Nunc dimittis

March 31, 2020

Robert Hebble, 86, died February 17. Born February 14, 1934, he was a graduate of Yale University, New Haven, Connecticut, and The Juilliard School, New York, New York, where he studied with Vittorio Giannini and Roger Sessions. He also spent a year in Paris, France, in private study with Nadia Boulanger.

Virgil Fox appointed Hebble as his assistant at The Riverside Church, New York City, at the age of sixteen. Hebble traveled extensively as an organist, pianist, composer, and clinician throughout the United States, Canada, and Asia. Among many commissions and publications, his extensive choral and organ compositions included the dedicatory organ work Heraldings for the (former) Crystal Cathedral, Garden Grove, California; Hoc dies resurgam to inaugurate the Trompeta Majestatis organ stop at New York’s Riverside Church; and A Symphony of Light, commissioned in memory of Fox, which Hebble performed in Paris, France, at the Cathedral of Notre-Dame. Other projects included Cathedral Tapestry for two organs and carillon, commissioned by the Crystal Cathedral for the twentieth anniversary of the Hazel Wright Organ, and Cathedral of Commerce, commissioned by the Friends of the Wanamaker Organ for the centennial anniversary of the instrument in the Philadelphia store.

Hebble was a member of the faculty of the Stevens Institute of Technology, Hoboken, New Jersey, and consultant to Carnegie Hall, New York City, in the design of its five-manual Rodgers organ.
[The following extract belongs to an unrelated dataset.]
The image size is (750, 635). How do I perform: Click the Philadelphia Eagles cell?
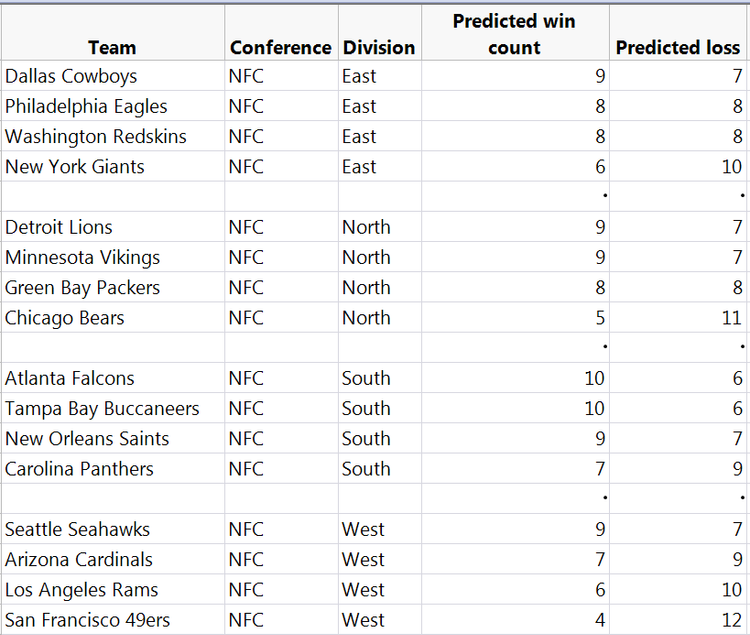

Hebble retired in 2003 as director of music and organist at First Congregational Church, Lake Worth, Florida, where he served for 21 years.
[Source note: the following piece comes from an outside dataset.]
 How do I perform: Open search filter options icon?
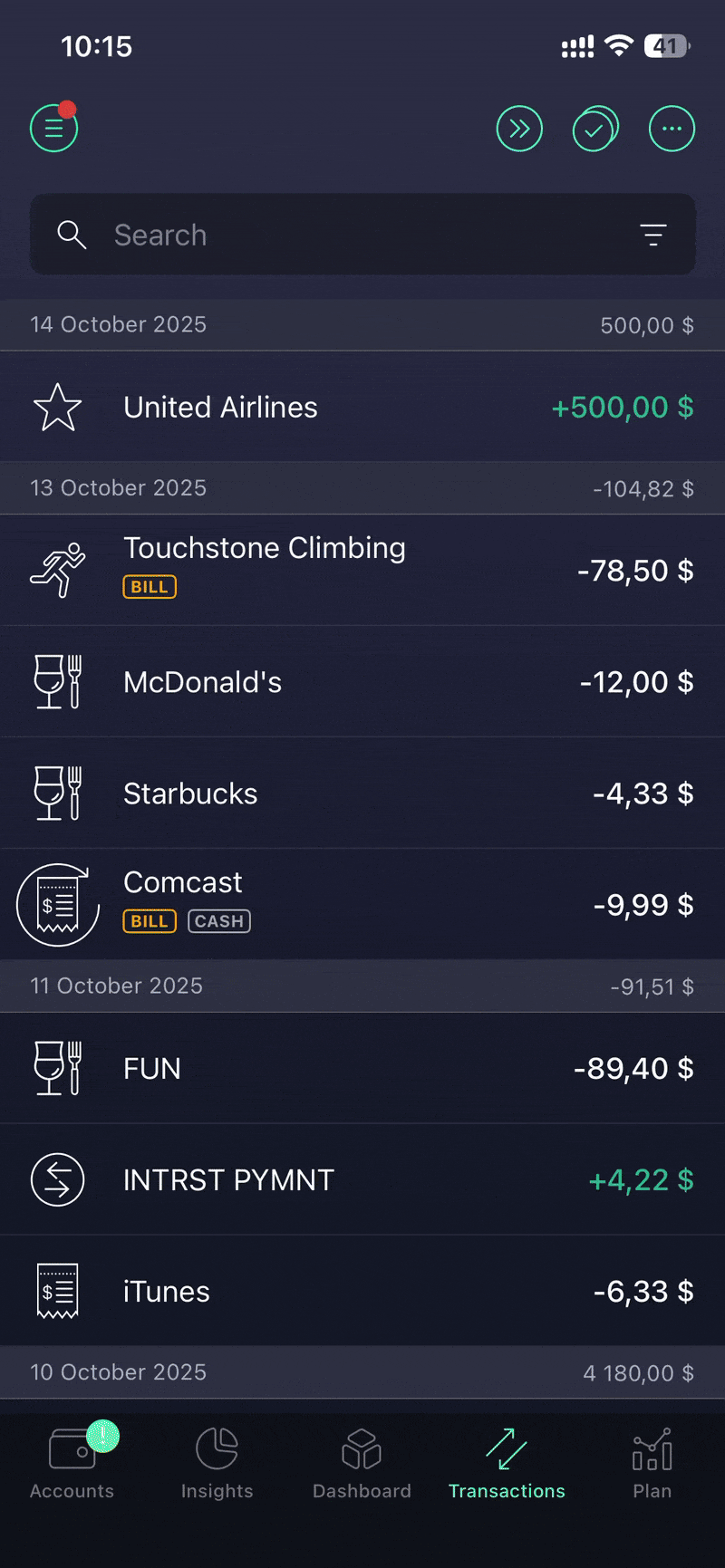pos(652,236)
Jasper B. Sanfilippo, 88, of Barrington Hills, Illinois, died January 28. He was born on March 26, 1931, in Chicago, Illinois, and was a 1953 graduate of the University of Illinois. After graduation, he served six months’ tour of duty in the United States Army. On July 14, 1956, he married Marian R. Fabsits in Chicago.

Sanfilippo took over the family business, John B. Sanfilippo & Son, Inc., in 1963 and led the company until his retirement in 2006. He was a passionate collector of steam engines, automated music machines, and art glass. He belonged to many organizations of mechanical music, including the Musical Box Society International, Automated Musical Instrument Collectors Association, the Carousel Organ Association of America, and the Coin Operated Collectors Association.
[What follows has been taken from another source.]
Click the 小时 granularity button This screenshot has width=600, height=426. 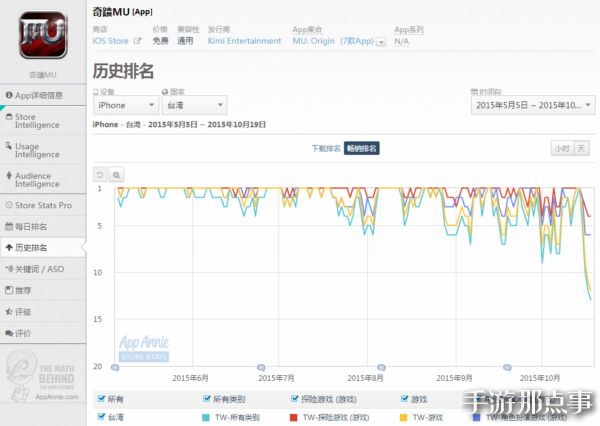point(560,148)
The Sanfilippo home in Barrington Hills, the Victorian Palace on the Plum Tree Farm, was expanded several times to house and showcase the collections of automated musical instruments, including orchestrions, music boxes, phonographs, coin-operated pianos, violin machines, dance organs, and calliopes. The music room (measuring 100′ by 64′ by 42′, complete with balcony and seating 350 persons) of the residence features a five-manual pipe organ, the nucleus of which is 1927 Wurlitzer Opus 1571 built for the Riviera Theatre of Omaha, Nebraska. With numerous additions, by 2005, the instrument consisted of eighty ranks and was considered the largest theatre organ in the world. A separate carousel building was erected for banquet-style fundraisers. The centerpiece was a vintage carousel, but the room also houses steam engines, vintage street clocks, a Pullman passenger car, and a band organ. The Sanfilippos combined their passion for collecting with their commitment to philanthropy by opening their residence to host charity events to raise funds for non-profit organizations, numbering in the dozens each year.

Jasper B. Sanfilippo is survived by his wife Marian, his children, John (Susan), Jim (Renata), Jeffrey (Rusty), Lisa, and Jasper (Laura) Sanfilippo, as well as 14 grandchildren and a great-grandchild. A funeral Mass was celebrated February 5 at St. Anne Catholic Church, Barrington, Illinois.